Does the Supreme Court case change UTD’s affirmative action plan?

No. Required federal contractor affirmative action involves working to promote equal opportunity in employment in the workforce. In alignment with these regulations and other applicable laws, favoring any race (or other protected status) over another is expressly prohibited. By contrast, in Harvard/UNC, the affirmative action admissions programs for Harvard and UNC specifically considered race as a factor when making admissions decisions.  

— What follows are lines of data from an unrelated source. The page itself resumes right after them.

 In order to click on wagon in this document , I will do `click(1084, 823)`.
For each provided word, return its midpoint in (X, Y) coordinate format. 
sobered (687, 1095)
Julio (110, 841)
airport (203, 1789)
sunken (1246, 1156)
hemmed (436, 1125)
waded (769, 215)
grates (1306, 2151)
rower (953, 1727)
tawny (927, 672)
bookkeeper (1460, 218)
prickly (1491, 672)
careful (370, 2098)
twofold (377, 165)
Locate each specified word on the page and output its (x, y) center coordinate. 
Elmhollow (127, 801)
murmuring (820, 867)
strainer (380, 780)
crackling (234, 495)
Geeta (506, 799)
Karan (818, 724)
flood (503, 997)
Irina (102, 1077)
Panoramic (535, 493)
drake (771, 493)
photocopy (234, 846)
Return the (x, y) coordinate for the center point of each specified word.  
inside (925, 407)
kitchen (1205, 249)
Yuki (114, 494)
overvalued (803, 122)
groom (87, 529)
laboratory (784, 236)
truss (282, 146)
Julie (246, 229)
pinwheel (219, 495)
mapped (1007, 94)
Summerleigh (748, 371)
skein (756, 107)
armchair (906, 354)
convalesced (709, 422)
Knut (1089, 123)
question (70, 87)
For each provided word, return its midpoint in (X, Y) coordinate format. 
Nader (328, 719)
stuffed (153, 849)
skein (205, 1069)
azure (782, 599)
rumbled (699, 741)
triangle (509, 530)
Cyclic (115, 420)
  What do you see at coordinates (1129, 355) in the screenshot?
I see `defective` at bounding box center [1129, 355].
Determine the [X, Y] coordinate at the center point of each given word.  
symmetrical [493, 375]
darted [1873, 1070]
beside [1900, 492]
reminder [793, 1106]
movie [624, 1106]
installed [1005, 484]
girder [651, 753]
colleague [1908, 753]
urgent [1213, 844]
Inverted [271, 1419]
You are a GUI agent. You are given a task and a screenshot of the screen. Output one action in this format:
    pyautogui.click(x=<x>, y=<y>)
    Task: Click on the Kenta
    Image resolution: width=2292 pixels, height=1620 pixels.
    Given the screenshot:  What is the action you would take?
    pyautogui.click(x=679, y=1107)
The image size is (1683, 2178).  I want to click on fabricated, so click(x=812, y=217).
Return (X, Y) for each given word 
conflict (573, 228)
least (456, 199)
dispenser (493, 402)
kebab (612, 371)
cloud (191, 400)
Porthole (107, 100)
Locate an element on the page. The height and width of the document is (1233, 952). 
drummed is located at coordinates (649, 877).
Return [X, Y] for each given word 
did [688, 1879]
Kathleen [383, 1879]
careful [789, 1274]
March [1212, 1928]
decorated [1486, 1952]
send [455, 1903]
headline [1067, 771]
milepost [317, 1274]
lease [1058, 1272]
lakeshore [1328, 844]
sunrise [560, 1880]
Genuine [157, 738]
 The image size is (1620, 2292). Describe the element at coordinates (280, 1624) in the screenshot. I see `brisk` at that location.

For additional information, the Office of Federal Contract Compliance Programs (OFCCP) published an FAQ guidance addressing the differences between contractors’ affirmative action obligations and affirmative action in university admissions. One question in the FAQ asks, “Are the affirmative action obligations OFCCP enforces similar to the affirmative action steps taken by some educational institutions to increase the racial diversity of their student bodies?”  

The OFCCP’s response reads:  

No. OFCCP enforces nondiscrimination and affirmative action obligations to ensure equal opportunity in the federal contractor workforce, while some post-secondary educational institutions have implemented a wholly distinct concept of affirmative action that permitted the use of race to be weighed as one factor among many in admissions processes. Further, the Supreme Court’s decision … applies only to higher education admissions programs and does not address the employment context … There continue to be lawful and appropriate ways to foster equitable and inclusive work environments and recruit qualified workers of all backgrounds. OFCCP’s affirmative action requirements enable employers to reduce the risk of discrimination in their workforces and recruit and retain diverse talent.”  

Therefore, UTD will continue to meet its affirmative action obligations pursuant to EO 11246, VEVRAA, and Section 503.